Problem details: Wherever the listing has a line with the string "computer", copy that line out.
(Data supplied Opens)
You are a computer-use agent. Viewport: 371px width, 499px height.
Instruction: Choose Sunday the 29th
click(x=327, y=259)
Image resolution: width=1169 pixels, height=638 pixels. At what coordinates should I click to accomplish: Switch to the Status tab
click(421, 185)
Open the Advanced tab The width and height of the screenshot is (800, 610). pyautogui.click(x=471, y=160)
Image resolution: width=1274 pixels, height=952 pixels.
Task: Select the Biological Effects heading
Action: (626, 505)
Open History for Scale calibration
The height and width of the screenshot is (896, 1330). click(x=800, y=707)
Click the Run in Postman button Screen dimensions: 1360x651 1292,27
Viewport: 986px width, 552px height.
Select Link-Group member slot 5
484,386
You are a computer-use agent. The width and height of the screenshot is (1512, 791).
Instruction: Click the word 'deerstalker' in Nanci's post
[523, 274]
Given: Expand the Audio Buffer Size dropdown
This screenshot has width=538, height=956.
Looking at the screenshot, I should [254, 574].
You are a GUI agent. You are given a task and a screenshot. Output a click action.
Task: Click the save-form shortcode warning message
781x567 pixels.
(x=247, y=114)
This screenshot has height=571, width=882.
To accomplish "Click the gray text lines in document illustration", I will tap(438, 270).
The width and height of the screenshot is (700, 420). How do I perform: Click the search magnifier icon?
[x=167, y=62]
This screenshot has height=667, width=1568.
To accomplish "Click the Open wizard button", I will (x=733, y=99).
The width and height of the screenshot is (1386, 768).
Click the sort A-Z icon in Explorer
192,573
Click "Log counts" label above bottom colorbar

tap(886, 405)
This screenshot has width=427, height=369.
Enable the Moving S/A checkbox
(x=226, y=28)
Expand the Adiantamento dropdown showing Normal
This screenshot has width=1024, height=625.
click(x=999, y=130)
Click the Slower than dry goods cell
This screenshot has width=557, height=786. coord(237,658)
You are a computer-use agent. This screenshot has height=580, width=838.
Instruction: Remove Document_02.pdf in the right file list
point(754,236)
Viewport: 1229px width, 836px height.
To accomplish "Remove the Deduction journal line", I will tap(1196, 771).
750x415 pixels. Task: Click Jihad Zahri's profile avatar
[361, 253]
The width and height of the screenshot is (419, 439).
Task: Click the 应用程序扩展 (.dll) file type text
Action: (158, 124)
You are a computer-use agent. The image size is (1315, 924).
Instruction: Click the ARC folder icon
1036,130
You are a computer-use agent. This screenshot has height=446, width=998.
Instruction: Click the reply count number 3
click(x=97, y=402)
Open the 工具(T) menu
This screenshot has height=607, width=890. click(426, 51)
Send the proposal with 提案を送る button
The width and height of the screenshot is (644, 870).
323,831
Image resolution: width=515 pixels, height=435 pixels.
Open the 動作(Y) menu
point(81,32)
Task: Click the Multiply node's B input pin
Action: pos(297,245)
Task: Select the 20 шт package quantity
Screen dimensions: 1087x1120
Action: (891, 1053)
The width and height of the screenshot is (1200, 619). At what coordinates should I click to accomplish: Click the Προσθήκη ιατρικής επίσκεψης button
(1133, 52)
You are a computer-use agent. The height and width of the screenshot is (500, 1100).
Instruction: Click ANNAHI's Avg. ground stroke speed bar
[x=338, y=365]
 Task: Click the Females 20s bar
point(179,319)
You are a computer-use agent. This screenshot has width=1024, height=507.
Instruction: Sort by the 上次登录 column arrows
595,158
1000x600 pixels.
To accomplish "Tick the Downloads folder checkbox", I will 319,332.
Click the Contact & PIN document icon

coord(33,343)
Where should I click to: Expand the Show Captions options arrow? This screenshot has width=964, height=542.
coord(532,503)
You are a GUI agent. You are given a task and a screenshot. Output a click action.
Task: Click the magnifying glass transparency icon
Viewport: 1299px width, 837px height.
(Data supplied Closes)
Written answer:
You are a computer-use agent. Viewport: 371px width, 499px height.
You are a computer-use agent. The width and height of the screenshot is (1512, 791).
You are a computer-use agent. This screenshot has height=580, width=838.
You are a computer-use agent. The image size is (1315, 924).
You are a computer-use agent. This screenshot has height=446, width=998.
You are a computer-use agent. The height and width of the screenshot is (500, 1100).
You are a computer-use agent. This screenshot has width=1024, height=507.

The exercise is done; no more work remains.